A team led by Copenhagen University Hospital researchers used national registry data to compare the risk of new-onset mental disorders and psychotropic drug prescriptions among 526,749 adults who tested positive for COVID-19 with that of 501,119 untested, 3,124,933 COVID-negative, and hospitalized adults living in Denmark from January 1 to March 1, 2020.

Follow-up was conducted until December 31, 2021. About half of the participants were women, and the average age was 48.8 years.

Higher risk among hospitalized patients

The risk of new-onset mental illness was higher in both COVID-positive (hazard rate ratio [HRR], 1.24) and -negative (HRR, 1.42) adults than in those never tested. Relative to COVID-negative participants, the risk of mental illness in infected participants was 25% lower in those aged 18 to 29 years (HRR, 0.75), while those 70 and older were at 25% greater risk (HRR, 1.25).

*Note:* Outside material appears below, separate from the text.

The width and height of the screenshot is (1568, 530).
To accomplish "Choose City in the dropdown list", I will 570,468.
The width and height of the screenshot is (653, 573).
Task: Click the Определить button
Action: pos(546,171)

A comparable trend was seen for first-time psychotropic medication use, with a lower risk in 18- to 29-year-olds (HRR, 0.81) and a higher risk in those 70 and older (HRR, 1.57). The risk of mental disorders was much higher in hospitalized COVID-19 patients than among the general population (HRR, 2.54) but no more so than among those hospitalized for other respiratory infections (HRR, 1.03).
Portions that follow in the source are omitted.